- **PROBLEM TO WORK ON**
Starting with the line that contains "Screen dimensions: 581x363", return every line through the end of the listing below exactly as written. Omit the pictures.

- **SOURCE INFORMATION**
──────

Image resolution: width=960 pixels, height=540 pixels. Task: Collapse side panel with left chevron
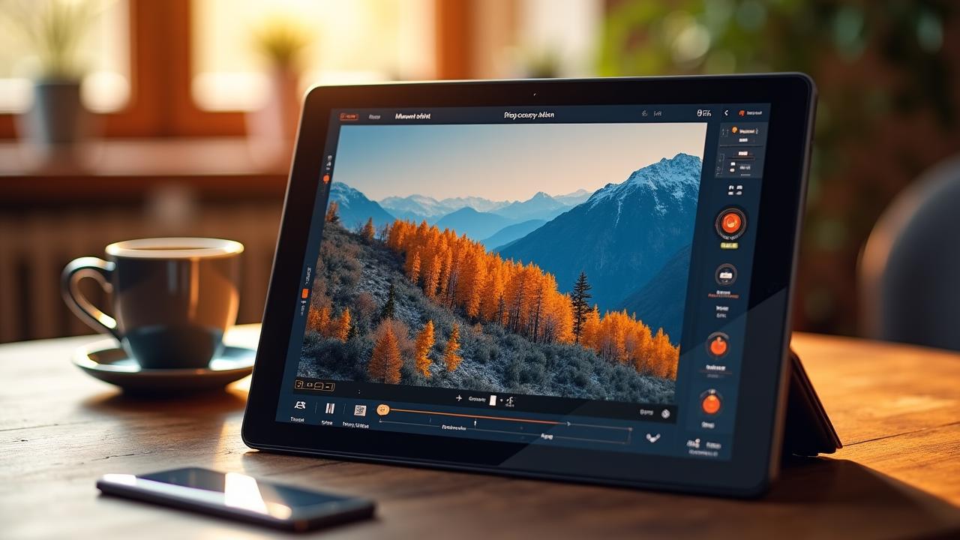725,113
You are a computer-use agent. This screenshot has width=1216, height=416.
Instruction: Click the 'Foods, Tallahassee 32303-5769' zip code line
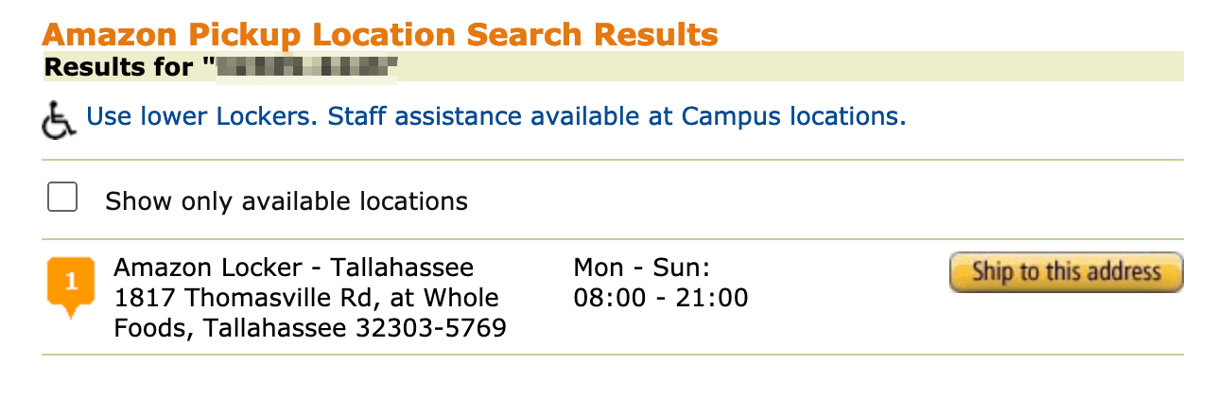310,328
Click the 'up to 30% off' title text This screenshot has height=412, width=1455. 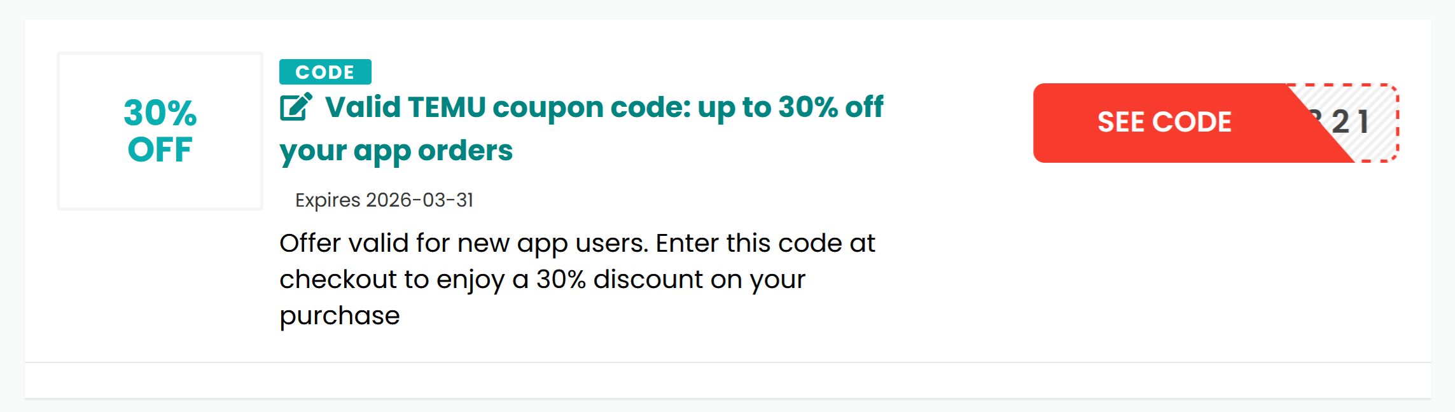(791, 108)
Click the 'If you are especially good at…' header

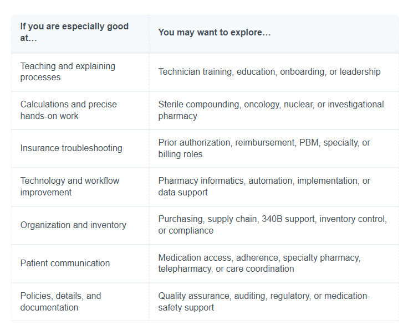pos(80,32)
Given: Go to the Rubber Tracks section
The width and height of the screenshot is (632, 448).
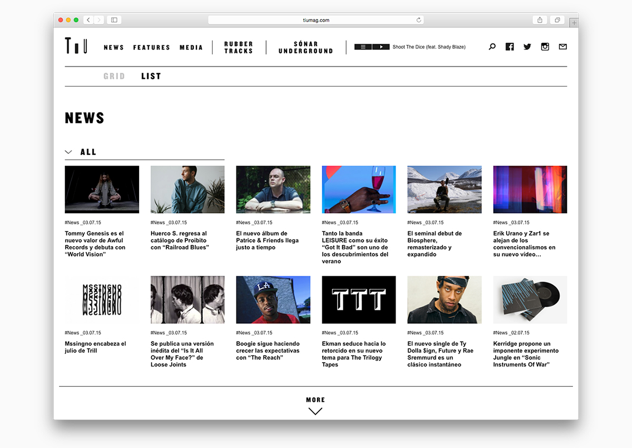Looking at the screenshot, I should point(239,47).
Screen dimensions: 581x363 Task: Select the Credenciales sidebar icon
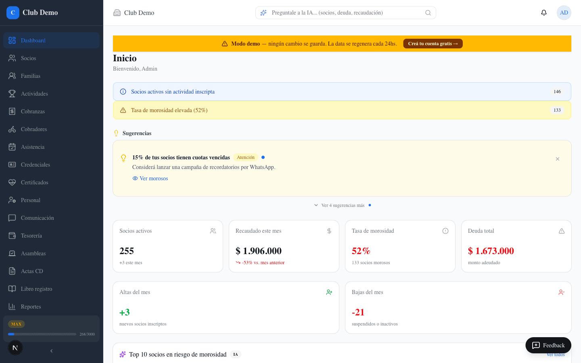(x=12, y=165)
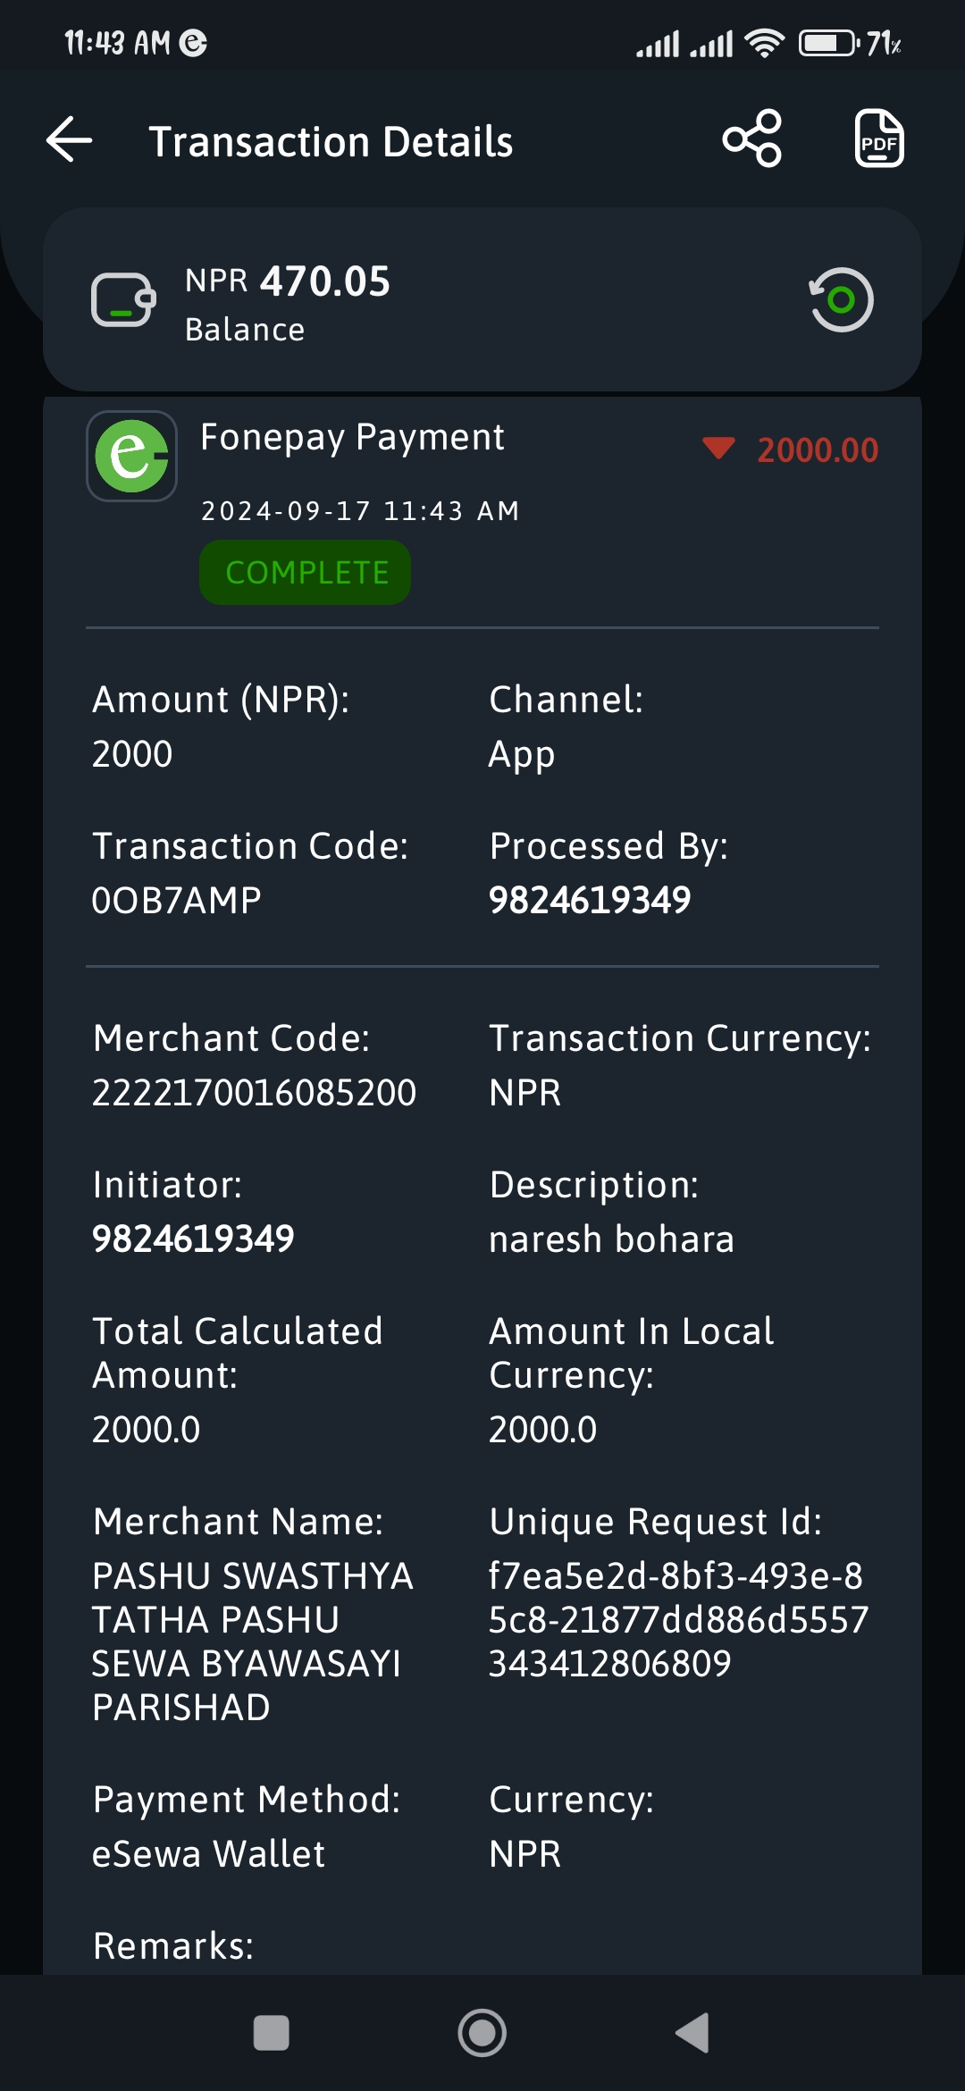Tap the Fonepay Payment title

[x=352, y=437]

──────

- **RESULT OF THIS EXERCISE**
Screen dimensions: 581x363 Task: Select the Credenciales sidebar icon
(x=12, y=165)
Tap the Fonepay Payment title

[x=352, y=437]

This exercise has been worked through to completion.